» PROBLEM DETAILS:
Copy each entry below exactly as it reads.

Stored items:
• • •
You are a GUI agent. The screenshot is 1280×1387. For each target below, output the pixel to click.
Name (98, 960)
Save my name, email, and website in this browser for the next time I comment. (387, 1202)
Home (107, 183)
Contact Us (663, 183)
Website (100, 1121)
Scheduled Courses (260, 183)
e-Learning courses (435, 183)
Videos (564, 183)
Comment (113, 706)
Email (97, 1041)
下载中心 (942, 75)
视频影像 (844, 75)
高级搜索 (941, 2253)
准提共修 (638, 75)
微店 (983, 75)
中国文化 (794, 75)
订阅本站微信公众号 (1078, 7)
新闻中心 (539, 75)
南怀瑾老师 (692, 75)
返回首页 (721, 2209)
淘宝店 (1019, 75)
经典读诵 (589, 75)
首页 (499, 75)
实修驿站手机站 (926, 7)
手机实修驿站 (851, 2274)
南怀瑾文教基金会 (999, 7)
• • •
» RESPONSE TO THE EXERCISE:
You are a GUI agent. The screenshot is 1280×1387. For each target below, output the pixel to click.
Name (98, 960)
Save my name, email, and website in this browser for the next time I comment. (387, 1202)
Home (107, 183)
Contact Us (663, 183)
Website (100, 1121)
Scheduled Courses (260, 183)
e-Learning courses (435, 183)
Videos (564, 183)
Comment (113, 706)
Email (97, 1041)
下载中心 (942, 75)
视频影像 (844, 75)
高级搜索 (941, 2253)
准提共修 (638, 75)
微店 (983, 75)
中国文化 (794, 75)
订阅本站微信公众号 (1078, 7)
新闻中心 (539, 75)
南怀瑾老师 (692, 75)
返回首页 (721, 2209)
淘宝店 (1019, 75)
经典读诵 (589, 75)
首页 (499, 75)
实修驿站手机站 (926, 7)
手机实修驿站 (851, 2274)
南怀瑾文教基金会 (999, 7)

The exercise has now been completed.